VIDEO: Roll cloud near Watertown, Minn.

A roll cloud is a low tube shape cloud that has horizontal spin to make it look like it's actually "rolling." In this particular case it's more likely it's a mix of a roll cloud and a shelf cloud. A shelf cloud can be very similar to a roll cloud with a very low shelf like appearance. The biggest difference between these two clouds though is that a shelf cloud is connected to the base of a storm like the picture below. The roll cloud is not connected to a storm and stands alone as its own feature.

Because of my view, it was really tough to see whether or not the cloud was actually connected to the storm. In reality, it likely was but you can definitely see the rolling motion to this cloud in the video above.

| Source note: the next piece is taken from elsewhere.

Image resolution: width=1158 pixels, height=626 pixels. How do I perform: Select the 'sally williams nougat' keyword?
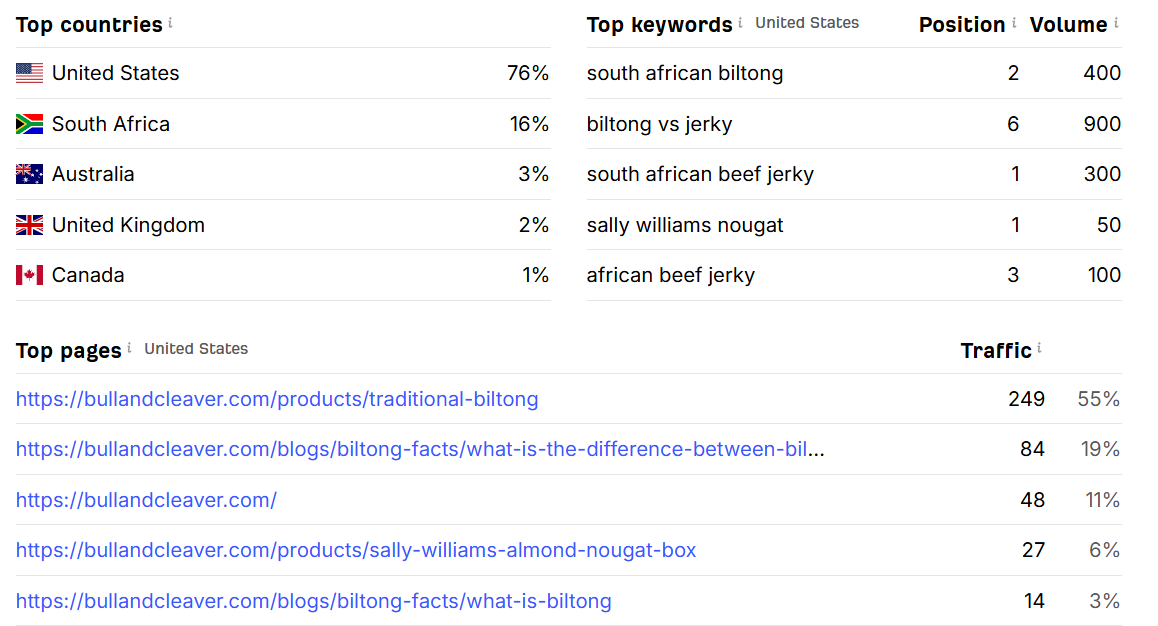point(685,225)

Shelf clouds and roll clouds associated with thunderstorms form in a very specific way. The diagram above is a rough estimate on how they form. These clouds are associated with the outflow of a storm. Outflow is the rain cooled dense air that rushes out to the leading edge of a storm and can often push these storms along at a much higher rate of speed than it would otherwise. The shelf cloud forms on the leading edge of this outflow as the warm moist air out ahead of this outflow is forced upwards. It is forced upwards so quickly that it cools rapidly forming condensation which we know as cloud cover. This gives the very ominous shelf like appearance as the storm moves.

Do you think these shelf clouds (or roll clouds) are a bit ominous looking? I hope so, because these are often the visible signs that the storm is quite strong. It may not necessarily have a severe weather warning associated with it; however it would be a storm that means business with gusty winds, heavy rain, lightning, and possibly hail. The shelf clouds hover very low to the ground making their visibility from the ground very limited. So if you see one of these coming at you, the storm is likely only a few minutes away or less so take substantial shelter immediately… don't wait! Many of you have seen firsthand what these types of storms can unleash.